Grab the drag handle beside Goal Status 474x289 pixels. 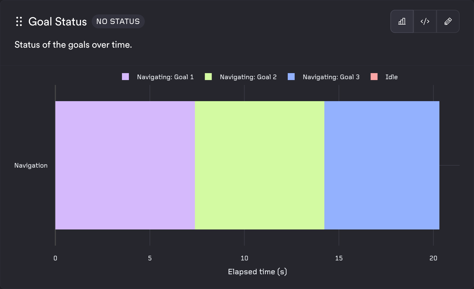19,21
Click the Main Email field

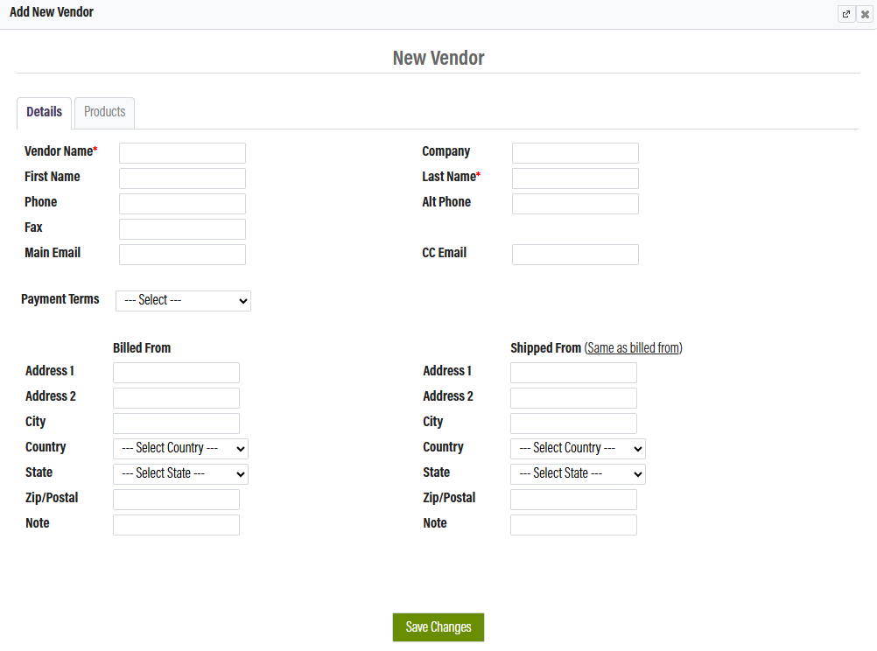click(x=182, y=255)

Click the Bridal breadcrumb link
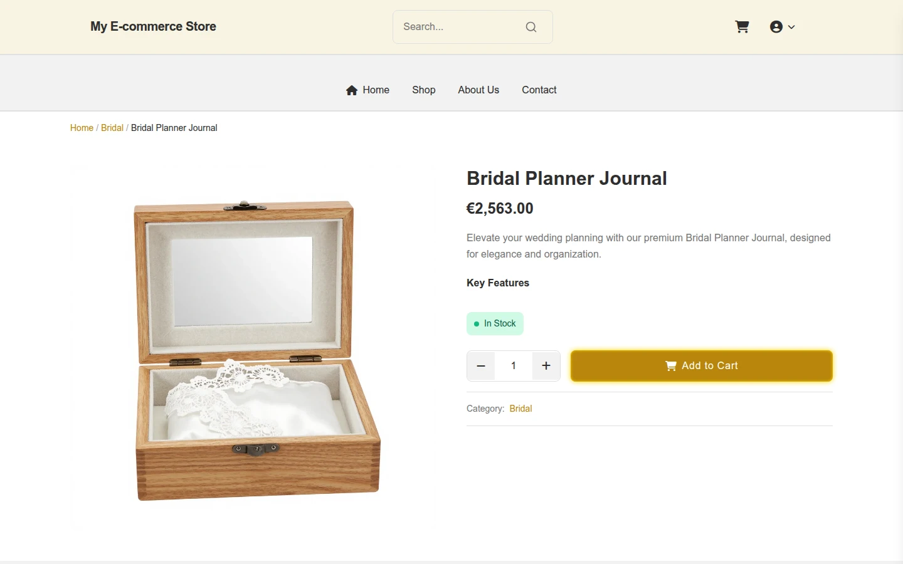112,128
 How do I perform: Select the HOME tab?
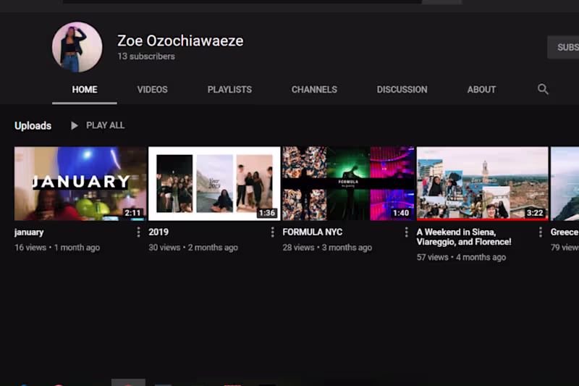click(x=85, y=90)
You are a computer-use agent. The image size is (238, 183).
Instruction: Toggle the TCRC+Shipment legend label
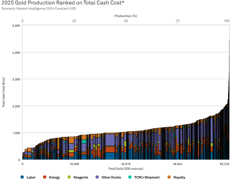click(146, 177)
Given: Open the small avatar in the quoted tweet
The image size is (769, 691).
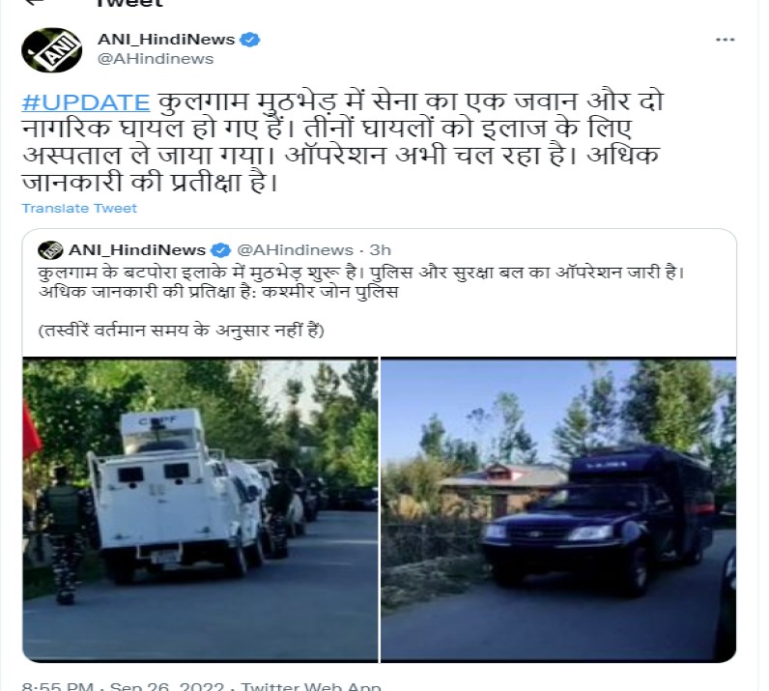Looking at the screenshot, I should tap(50, 249).
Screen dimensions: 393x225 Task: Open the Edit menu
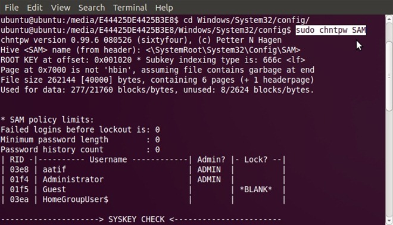(35, 8)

───

▶ [Goal] Reproduce the items from the line containing "You are a computer-use" through the last item, changing "Open" to "Access" and leaving all else as it stands. Do not include the pictures in the response.

▶ [Output]
You are a computer-use agent. The image size is (238, 183).
Instruction: Toggle the TCRC+Shipment legend label
click(146, 177)
Given: Access the small avatar in the quoted tweet
The image size is (769, 691).
Looking at the screenshot, I should tap(50, 249).
Screen dimensions: 393x225 Task: Access the Edit menu
(35, 8)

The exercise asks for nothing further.